Etiology and outcome of Candidemia in neonates and children in Europe: an 11-year multinational retrospective study

11 Feb, 2020

Authors: Warris A, Pana ZD, Oletto A, et al. EUROCANDY study group.

Published in: Pediatr Infect Dis J. 2020;39(2):114-120

Background Data on Candida bloodstream infections in pediatric patients in Europe are limited. We performed a retrospective multicenter European study of the epidemiology and outcome of neonatal and pediatric candidemia.

Materials and methods All first positive blood cultures from patients ≤ 18 years of age with candidemia were registered. Patients’ demographic and clinical characteristics and causative Candida species were collected and analyzed. Regression analysis was used to identify factors independently associated with mortality.

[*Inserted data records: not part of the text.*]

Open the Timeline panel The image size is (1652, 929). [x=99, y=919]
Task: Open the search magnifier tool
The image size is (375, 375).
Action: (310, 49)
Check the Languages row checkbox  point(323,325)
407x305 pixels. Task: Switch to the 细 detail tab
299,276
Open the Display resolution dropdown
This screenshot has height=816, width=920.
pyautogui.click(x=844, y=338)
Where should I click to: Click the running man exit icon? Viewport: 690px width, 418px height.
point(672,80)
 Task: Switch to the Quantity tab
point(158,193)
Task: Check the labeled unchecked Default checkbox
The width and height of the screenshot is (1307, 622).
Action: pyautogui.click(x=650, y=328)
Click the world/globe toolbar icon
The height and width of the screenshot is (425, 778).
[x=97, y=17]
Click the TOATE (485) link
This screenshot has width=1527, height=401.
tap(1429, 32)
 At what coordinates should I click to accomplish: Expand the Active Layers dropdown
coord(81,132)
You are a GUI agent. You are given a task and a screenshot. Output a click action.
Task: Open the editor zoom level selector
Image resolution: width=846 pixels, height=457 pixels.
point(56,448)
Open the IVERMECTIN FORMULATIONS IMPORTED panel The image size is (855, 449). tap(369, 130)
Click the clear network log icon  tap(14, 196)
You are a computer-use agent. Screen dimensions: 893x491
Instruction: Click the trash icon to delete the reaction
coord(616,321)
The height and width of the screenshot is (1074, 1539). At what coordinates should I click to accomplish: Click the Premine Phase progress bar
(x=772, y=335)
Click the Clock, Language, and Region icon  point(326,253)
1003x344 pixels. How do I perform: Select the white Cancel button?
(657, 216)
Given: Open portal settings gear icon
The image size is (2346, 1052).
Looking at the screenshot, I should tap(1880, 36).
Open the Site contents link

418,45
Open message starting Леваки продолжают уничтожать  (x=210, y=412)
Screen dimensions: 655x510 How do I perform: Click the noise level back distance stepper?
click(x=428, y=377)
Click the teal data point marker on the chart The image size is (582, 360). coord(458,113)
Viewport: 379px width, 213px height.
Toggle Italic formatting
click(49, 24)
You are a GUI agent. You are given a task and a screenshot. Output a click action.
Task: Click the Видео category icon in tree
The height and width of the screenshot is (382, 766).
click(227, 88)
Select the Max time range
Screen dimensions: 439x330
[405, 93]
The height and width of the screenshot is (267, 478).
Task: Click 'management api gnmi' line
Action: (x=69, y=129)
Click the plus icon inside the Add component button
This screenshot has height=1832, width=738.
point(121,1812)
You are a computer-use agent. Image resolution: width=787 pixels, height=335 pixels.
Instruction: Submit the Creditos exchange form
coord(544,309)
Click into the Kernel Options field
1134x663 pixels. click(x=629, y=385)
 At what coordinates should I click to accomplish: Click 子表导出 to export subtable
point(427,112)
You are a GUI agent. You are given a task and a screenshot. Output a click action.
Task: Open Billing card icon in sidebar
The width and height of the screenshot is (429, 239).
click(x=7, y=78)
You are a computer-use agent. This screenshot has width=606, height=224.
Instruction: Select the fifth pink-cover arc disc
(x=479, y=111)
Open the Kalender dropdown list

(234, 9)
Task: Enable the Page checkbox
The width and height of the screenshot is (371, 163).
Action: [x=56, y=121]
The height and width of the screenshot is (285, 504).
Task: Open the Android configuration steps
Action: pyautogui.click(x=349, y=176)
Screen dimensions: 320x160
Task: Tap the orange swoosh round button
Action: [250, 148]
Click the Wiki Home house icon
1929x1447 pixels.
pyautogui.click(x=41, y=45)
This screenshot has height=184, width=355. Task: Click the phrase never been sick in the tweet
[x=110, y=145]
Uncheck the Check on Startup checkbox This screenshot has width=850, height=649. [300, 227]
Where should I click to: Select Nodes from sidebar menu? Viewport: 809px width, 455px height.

Results One thousand three hundred ninety-five episodes of candidemia (57.8% male) were reported from 23 hospitals in 10 European countries. Of the 1395 episodes, 36.4% occurred in neonates (≤ 44 weeks postmenstrual age), 13.8% in infants (> 44 weeks postmenstrual age to 1 year) and 49.8% in children and adolescents. Candida albicans (52.5%) and Candida parapsilosis (28%) were the predominant species. A higher proportion of candidemia caused by C. albicans was observed among neonatal patients (60.2%) with highest rates of C. parapsilosis seen among infants (42%). Children admitted to hematology-oncology wards presented the highest rates of non-albicans Candida species. Candidemia because of C. albicans was more frequent than non-albicans Candida in Northern versus Southern Europe (odds ratio, 2.3; 95% confidence interval, 1.8-2.9; P < 0.001). The all-cause mortality at 30 days was 14.4%. All-cause mortality was higher among patients admitted to the neonatal or pediatric intensive care units than other wards. Over time, no significant changes in species distribution were observed.

Conclusions This first multicenter European study shows unique characteristics of the epidemiology of pediatric candidemia. The insights obtained from this study will be useful to guide clinical management and antifungal stewardship.